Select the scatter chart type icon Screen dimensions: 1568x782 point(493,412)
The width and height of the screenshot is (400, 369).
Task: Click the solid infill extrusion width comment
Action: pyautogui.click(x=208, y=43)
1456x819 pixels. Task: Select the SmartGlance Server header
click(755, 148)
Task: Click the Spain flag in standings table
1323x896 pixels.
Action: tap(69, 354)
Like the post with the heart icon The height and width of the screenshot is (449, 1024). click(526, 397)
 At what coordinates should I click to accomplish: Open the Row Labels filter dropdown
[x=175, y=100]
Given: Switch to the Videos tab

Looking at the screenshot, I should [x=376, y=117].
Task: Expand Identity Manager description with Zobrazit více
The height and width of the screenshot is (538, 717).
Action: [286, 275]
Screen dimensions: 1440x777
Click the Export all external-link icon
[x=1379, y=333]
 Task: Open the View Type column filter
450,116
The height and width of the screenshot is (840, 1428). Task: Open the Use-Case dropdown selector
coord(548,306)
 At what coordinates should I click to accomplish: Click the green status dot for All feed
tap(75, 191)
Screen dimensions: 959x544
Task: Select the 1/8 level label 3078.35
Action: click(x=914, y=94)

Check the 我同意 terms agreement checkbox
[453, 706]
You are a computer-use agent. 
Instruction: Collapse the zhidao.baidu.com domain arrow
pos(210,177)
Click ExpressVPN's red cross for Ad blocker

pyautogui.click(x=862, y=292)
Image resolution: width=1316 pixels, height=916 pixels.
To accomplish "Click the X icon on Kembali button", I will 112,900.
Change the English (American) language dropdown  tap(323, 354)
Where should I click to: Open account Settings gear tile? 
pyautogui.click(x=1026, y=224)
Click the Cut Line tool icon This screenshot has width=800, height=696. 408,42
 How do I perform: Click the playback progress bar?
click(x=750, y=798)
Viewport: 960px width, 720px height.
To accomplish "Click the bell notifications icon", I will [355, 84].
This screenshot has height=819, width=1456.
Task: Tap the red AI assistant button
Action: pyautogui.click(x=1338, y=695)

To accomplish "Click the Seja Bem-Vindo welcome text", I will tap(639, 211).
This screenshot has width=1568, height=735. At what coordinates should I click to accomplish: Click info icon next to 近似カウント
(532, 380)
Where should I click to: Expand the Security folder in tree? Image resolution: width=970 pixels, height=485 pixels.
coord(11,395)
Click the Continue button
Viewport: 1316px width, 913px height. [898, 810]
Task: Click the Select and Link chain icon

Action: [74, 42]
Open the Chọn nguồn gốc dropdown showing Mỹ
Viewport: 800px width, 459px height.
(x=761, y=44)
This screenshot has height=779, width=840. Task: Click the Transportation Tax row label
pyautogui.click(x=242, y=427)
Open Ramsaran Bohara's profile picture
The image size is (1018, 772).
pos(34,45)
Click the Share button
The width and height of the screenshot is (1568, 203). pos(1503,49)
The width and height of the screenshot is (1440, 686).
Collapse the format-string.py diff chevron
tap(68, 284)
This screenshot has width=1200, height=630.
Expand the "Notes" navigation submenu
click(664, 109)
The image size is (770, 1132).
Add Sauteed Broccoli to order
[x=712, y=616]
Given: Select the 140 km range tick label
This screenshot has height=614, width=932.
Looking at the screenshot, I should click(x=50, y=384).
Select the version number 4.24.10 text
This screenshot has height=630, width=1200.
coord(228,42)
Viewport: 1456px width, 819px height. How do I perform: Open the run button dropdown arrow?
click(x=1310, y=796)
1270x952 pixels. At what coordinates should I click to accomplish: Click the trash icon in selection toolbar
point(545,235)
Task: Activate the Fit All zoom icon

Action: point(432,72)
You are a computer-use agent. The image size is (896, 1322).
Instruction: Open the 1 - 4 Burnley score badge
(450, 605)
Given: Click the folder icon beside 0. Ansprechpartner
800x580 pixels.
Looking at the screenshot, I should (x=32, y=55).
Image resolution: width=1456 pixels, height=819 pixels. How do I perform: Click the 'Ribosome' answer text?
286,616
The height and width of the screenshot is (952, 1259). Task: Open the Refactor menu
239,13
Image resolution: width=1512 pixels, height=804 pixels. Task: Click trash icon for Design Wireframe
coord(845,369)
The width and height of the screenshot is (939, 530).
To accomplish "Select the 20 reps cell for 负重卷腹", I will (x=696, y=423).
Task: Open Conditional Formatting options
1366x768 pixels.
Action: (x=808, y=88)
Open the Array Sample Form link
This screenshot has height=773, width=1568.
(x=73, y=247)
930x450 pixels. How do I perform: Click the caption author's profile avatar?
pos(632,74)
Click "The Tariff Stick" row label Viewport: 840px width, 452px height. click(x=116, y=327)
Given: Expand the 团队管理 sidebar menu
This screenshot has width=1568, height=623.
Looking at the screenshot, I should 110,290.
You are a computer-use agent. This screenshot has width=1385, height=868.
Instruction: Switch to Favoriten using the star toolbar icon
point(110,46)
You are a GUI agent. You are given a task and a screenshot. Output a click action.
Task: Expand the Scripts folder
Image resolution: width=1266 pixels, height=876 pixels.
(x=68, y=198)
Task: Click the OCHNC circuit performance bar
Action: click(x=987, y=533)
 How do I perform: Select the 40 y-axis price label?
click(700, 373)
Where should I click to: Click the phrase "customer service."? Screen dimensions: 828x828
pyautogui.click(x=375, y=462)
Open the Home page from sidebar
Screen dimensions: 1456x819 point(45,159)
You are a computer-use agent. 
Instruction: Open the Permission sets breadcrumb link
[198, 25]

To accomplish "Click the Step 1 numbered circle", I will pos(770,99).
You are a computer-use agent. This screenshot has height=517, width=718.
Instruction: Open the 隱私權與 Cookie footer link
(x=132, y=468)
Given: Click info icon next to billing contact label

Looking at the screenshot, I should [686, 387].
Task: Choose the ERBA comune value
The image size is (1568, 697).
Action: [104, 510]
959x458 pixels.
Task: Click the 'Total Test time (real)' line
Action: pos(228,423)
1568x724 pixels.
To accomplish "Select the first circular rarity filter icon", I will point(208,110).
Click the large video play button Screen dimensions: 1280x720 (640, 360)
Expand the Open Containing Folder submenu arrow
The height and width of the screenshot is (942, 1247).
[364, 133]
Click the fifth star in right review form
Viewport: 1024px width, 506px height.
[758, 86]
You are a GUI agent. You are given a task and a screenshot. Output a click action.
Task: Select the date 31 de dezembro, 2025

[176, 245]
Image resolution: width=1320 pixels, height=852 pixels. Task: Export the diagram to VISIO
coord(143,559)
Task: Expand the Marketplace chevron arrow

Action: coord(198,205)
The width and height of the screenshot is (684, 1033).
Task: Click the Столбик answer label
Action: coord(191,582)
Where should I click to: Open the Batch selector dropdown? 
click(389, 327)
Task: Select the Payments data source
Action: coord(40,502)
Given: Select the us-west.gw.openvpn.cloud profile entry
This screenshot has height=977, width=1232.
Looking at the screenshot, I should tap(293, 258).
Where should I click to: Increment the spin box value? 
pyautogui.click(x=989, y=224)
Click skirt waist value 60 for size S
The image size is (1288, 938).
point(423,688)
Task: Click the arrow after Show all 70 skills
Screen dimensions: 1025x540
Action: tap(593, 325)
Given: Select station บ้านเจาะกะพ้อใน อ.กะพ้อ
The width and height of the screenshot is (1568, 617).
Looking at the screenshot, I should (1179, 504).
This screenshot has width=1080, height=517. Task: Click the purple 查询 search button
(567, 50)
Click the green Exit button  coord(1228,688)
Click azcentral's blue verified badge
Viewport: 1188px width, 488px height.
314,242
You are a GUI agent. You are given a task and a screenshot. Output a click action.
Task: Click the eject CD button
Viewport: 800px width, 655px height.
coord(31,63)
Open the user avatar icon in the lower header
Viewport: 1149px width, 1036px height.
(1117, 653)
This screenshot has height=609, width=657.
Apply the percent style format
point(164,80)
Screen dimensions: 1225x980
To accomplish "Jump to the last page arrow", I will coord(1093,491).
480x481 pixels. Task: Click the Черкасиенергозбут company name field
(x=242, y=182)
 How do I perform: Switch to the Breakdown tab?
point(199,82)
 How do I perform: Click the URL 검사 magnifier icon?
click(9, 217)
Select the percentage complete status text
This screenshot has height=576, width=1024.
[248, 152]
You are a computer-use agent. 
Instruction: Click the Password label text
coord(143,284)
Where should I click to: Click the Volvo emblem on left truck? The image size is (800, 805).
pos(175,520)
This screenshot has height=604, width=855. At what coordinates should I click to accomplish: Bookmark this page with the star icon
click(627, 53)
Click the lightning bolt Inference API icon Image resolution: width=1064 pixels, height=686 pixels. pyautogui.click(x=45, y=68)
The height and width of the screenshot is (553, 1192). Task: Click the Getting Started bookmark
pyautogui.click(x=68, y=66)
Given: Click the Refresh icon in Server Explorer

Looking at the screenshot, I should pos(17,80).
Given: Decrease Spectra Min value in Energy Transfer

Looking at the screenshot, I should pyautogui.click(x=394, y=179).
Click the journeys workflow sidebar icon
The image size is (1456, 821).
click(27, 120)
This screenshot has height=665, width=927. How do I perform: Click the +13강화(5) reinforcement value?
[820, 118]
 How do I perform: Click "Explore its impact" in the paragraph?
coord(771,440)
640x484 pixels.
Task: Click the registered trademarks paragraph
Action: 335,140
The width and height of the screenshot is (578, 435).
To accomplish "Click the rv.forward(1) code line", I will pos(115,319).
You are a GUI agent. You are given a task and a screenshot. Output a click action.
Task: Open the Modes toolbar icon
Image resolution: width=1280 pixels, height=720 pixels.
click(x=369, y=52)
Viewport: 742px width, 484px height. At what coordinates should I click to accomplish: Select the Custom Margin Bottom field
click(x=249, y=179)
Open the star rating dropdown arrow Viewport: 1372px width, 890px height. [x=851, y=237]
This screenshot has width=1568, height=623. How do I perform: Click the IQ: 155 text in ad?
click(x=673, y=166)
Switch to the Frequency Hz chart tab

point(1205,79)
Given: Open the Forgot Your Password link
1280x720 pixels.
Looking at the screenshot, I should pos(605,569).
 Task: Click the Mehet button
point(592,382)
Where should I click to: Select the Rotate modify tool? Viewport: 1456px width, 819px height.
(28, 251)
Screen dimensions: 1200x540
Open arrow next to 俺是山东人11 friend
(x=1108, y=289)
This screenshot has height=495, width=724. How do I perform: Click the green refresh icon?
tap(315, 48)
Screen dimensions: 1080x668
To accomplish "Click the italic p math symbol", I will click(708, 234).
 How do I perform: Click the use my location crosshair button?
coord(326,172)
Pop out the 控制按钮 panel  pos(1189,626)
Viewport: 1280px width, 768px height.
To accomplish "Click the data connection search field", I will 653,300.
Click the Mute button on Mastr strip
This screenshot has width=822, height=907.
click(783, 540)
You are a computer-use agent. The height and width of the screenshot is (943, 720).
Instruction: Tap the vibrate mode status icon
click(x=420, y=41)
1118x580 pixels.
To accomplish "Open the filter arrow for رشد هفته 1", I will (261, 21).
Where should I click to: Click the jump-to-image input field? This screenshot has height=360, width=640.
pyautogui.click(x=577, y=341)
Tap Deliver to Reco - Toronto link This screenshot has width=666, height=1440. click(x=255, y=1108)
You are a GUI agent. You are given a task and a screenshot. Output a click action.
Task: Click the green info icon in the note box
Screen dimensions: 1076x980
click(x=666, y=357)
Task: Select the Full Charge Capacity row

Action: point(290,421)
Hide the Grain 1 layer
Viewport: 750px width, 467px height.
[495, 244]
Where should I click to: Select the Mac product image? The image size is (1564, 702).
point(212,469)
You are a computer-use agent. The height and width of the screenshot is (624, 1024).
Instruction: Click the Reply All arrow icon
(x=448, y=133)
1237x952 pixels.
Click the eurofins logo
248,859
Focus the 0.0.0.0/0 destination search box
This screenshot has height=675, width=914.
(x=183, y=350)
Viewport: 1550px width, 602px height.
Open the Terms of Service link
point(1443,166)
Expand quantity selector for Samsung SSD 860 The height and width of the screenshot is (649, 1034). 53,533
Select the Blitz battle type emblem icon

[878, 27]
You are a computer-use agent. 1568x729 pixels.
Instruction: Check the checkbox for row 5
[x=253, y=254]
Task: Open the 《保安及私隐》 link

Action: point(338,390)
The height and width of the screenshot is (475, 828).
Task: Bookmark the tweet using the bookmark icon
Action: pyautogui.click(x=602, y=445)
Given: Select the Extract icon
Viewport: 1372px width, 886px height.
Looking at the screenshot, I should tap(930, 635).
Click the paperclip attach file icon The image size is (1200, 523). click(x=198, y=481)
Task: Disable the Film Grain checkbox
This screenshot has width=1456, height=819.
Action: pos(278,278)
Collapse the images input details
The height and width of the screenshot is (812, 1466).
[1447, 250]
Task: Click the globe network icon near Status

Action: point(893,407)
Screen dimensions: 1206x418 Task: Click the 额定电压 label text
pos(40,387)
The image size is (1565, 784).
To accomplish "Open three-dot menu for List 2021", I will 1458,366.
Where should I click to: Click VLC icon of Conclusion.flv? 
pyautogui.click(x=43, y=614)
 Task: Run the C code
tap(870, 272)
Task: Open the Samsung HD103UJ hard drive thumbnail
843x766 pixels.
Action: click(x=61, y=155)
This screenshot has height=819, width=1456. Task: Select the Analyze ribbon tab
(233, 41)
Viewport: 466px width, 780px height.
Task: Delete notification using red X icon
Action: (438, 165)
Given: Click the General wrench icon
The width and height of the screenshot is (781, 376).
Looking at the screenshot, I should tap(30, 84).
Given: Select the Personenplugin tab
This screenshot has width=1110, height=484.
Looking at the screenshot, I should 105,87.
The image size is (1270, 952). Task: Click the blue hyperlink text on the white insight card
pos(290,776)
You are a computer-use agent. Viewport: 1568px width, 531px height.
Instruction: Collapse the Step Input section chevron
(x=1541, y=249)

• [Aim]: Rewrite the lines from the start of the records through the line containing "Action: pyautogui.click(x=208, y=43)", inclusive, substituting "bar" for "scatter" and leaving everything else unchanged.

• [Task answer]:
Select the bar chart type icon Screen dimensions: 1568x782 point(493,412)
The width and height of the screenshot is (400, 369).
Task: Click the solid infill extrusion width comment
Action: pyautogui.click(x=208, y=43)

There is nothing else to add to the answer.